We continued to get louder as our orgasms built. Then with a loud moan she arched her back. "Haaaaaaaaaahhhhh...I'm cummmminggg." Her body trembled, and I could feel the vibrations in her pussy as I continued to pump in and out of her. But I only managed a few more thrusts. Her orgasm was enough to bring me to the edge and then I was pumping a load of my own seed into her pregnant belly.

We remained that way for several minutes until we came down from our climaxes, my arms wrapped around her as she lay back against my chest, my softening cock still inside her but threatening to slip out. Then I whispered into her neck as I kissed her lovingly, "I think it's time for bed."

She responded by turning herself around and kissing me. "I love you so much, Richie." She stood and I was right behind her, and we held each other for a moment before we walked back to my bedroom, leaving our clothes strewn about the floor.

We spent the next hour getting reacquainted. Her seductive curves were familiar, but more mature than when we had first touched.

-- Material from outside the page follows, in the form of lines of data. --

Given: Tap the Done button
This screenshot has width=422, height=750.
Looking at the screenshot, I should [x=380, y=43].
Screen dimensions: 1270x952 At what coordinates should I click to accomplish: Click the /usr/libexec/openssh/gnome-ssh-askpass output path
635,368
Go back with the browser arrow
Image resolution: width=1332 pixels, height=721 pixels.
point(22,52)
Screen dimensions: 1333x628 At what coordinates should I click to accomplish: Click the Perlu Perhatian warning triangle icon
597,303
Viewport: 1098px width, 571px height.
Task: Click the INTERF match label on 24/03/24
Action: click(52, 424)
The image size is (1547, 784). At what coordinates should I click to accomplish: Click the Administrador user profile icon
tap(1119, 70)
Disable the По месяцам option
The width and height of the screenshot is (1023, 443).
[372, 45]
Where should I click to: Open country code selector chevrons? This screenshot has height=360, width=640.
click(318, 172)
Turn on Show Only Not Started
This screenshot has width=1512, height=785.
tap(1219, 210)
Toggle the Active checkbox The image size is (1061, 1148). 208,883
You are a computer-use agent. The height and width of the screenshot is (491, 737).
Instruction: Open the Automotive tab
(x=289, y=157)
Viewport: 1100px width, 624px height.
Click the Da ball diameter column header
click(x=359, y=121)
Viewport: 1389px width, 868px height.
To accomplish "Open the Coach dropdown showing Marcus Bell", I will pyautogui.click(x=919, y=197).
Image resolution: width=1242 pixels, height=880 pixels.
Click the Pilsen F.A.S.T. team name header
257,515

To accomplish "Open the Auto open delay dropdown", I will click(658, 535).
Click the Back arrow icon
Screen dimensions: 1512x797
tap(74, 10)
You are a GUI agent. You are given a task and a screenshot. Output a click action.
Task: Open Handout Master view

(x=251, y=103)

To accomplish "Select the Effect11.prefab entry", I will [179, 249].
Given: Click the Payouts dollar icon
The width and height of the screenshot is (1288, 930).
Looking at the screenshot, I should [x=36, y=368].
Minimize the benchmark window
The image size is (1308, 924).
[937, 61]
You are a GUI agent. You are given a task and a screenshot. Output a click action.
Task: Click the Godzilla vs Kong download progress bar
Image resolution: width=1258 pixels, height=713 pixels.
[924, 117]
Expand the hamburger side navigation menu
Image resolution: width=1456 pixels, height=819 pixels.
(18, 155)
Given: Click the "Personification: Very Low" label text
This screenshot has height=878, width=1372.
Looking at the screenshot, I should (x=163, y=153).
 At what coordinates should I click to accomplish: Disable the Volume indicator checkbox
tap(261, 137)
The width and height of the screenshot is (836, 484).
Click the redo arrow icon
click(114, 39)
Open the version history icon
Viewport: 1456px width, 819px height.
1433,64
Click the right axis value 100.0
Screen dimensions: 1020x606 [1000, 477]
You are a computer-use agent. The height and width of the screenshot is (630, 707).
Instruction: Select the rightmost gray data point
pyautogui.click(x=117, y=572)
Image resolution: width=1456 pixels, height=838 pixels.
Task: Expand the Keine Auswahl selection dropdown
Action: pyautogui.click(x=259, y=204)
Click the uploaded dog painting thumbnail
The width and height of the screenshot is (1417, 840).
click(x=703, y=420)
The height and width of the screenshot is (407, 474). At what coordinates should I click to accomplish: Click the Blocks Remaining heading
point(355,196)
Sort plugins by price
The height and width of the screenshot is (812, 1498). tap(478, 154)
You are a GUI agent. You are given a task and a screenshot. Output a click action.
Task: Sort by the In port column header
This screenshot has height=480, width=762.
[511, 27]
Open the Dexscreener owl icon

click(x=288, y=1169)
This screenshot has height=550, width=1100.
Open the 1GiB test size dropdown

Her breasts, which were starting to sell with her pregnancy, were clearly bigger and nicely formed. The swell of her hips showed that she was no longer a girl, but a fully grown woman.

We explored every inch of our bodies, with our hands and our mouths. Feeling her mouth on my cock again after all these years brought back fond memories that I was ready to replace with new ones. Tasting her pussy again was like rediscovering a favorite wine. Then we made love again, slowly savoring our long overdue union, before falling asleep, tangled together in our nakeness.

We have spent each night since in the same bed, our bed, making love, knowing that we had finally found our perfect mates. About a month later I went out and bought her a ring. It was a wedding ring. And even though we could never legally be married, we were content to live together as if we were. And since we already had the same last name, nobody was the wiser.

Three months later the baby was born. It was healthy baby girl, which we are intent to raise together as mother and father. We sent a birth announcement to our parents, letting them know about the birth of their first grandchild, and vaguely explaining her origins. But we never heard back, we assume because they're too proud to accept a bastard grandchild.

And if that upsets them, then they probably won't be too pleased about the second baby that is now on the way. But this time there's no doubt about it's paternity. And this time it's father will be sticking around.

As I look at my beautiful, pregnant bride, I'm filled with awe at life's good fortunes. And I can hardly wait for the wonderful life that awaits us.